Synopses & Reviews
The editing of Thomas Wolfe's first novel, originally titled O Lost, has been the subject of literary argument since its 1929 publication in abridged form as Look Homeward, Angel. This powerful coming-of-age novel tells the rich story of Eugene Gant, a young North Carolina man who longs to escape the confines of his small-town life and his tumultuous family. At the insistence of Maxwell Perkins, the legendary editor at Charles Scribner's Sons, Wolfe cut the typescript by 22 percent. Sixty-six thousand words were omitted for reasons of propriety and publishing economics, as well as to remove material deemed expendable by Perkins. To be published for the first time on October 3, 2000 -- the centenary of Wolfe's birth -- O Lost presents the complete text of the novel's manuscript.

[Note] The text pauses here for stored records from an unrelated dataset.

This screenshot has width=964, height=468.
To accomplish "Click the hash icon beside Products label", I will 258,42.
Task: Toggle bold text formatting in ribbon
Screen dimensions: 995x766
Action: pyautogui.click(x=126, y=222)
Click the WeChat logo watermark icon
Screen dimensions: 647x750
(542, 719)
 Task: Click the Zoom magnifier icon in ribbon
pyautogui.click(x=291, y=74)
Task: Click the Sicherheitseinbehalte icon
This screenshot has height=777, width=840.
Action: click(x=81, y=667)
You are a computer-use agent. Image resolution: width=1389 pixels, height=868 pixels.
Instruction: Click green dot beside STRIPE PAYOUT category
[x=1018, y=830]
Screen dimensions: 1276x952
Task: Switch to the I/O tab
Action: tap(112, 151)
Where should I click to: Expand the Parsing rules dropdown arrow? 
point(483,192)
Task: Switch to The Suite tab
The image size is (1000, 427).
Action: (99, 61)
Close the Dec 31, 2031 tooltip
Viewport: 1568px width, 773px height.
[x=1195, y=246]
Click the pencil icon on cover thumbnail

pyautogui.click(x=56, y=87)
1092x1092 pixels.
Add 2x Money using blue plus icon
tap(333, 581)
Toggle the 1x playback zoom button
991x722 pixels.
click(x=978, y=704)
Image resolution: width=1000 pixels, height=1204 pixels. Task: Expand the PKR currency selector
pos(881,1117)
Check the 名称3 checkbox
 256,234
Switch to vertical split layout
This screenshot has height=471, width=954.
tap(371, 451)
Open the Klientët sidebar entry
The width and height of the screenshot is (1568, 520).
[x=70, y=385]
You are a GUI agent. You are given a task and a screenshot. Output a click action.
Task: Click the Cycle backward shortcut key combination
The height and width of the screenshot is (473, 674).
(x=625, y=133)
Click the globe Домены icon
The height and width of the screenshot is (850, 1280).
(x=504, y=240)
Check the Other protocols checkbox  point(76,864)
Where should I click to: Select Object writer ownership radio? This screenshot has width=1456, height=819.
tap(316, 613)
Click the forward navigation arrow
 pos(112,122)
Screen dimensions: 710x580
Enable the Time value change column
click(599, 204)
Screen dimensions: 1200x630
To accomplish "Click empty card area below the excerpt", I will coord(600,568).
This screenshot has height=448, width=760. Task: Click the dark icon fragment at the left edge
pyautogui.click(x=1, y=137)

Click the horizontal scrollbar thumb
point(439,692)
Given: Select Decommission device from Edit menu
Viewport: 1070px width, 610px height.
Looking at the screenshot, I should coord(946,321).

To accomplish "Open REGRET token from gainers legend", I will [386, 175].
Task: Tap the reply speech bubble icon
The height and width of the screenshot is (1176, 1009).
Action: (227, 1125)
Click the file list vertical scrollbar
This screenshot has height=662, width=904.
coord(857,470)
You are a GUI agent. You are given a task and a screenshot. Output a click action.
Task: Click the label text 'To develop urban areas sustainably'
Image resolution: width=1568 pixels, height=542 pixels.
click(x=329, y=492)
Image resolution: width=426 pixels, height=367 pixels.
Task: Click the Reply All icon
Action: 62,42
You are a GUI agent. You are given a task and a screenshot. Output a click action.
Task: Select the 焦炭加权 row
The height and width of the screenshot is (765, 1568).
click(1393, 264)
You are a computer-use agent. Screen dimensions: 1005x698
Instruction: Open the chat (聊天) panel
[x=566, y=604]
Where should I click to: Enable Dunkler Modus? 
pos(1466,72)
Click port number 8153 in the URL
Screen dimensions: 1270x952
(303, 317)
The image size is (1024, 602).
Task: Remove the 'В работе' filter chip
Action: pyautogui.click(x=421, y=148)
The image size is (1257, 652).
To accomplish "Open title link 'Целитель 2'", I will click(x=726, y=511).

For seventy years Wolfe scholars have speculated about the merits of the unpublished complete work and about the editorial process -- particularly the reputed collaboration of Perkins and Wolfe. In order to present this classic novel in its original form as written by Wolfe, the text has been established by Arlyn and Matthew J. Bruccoli from the carbon copy of the typescript and from Wolfe's pencil manuscript. In addition to restoring passages omitted from Look Homeward, Angel, the editors have corrected errors introduced by the typist and other mistakes in the original text and have explicated problematic readings. An introduction and appendixes -- including textual, bibliographical, and explanatory notes -- reconstruct Wolfe's process of creation and place it in the context of the publishing process.